### Extracted material ###

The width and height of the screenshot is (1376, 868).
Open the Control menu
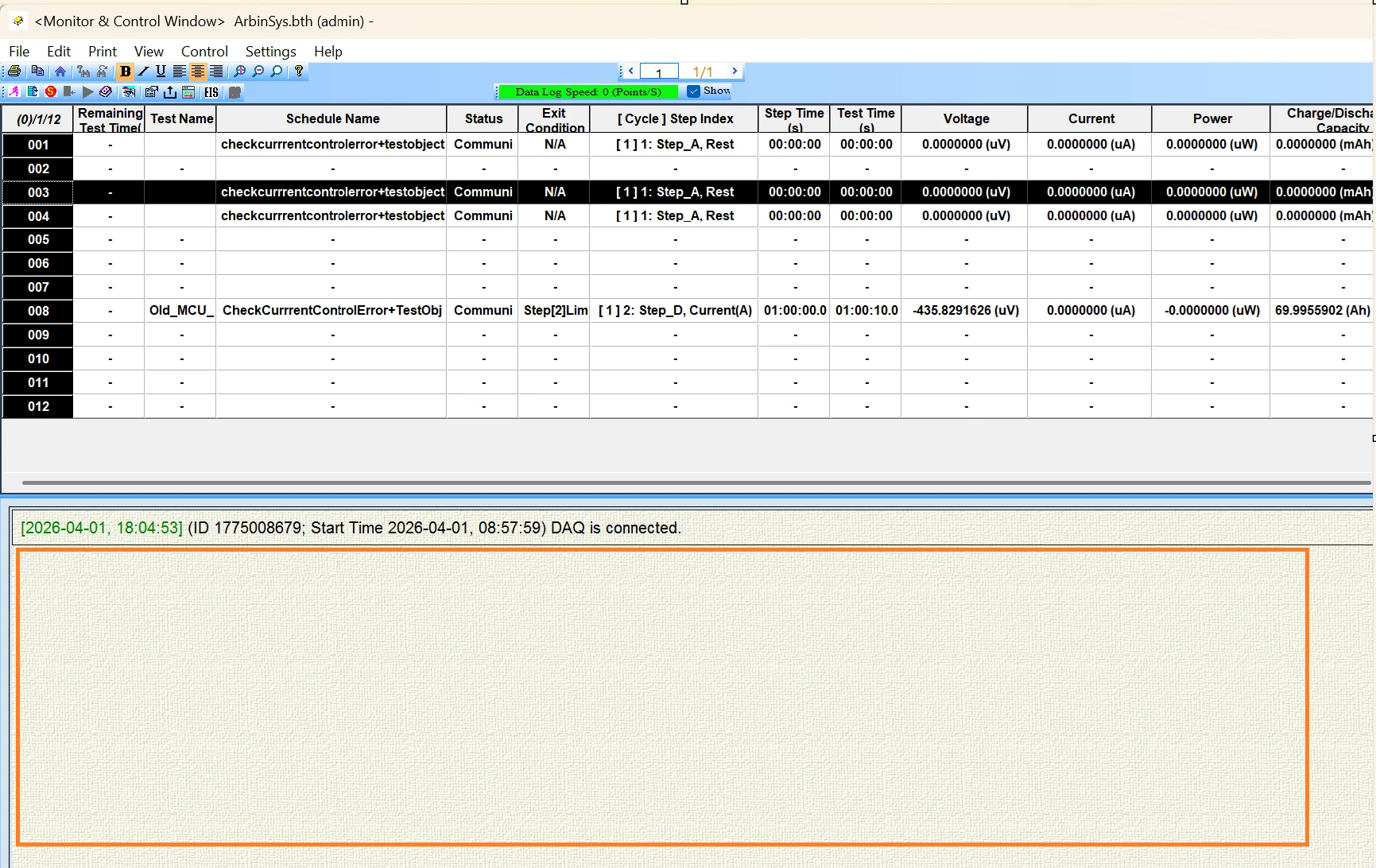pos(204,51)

###
### Extracted material ###

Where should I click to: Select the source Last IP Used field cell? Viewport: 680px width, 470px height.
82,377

###

(Your goal) Copy the entries word for word, starting at the line that contains "The width and" and ending after the line that contains "pos(204,51)". Leave the pictures out.

(Right answer)
The width and height of the screenshot is (1376, 868).
Open the Control menu
pos(204,51)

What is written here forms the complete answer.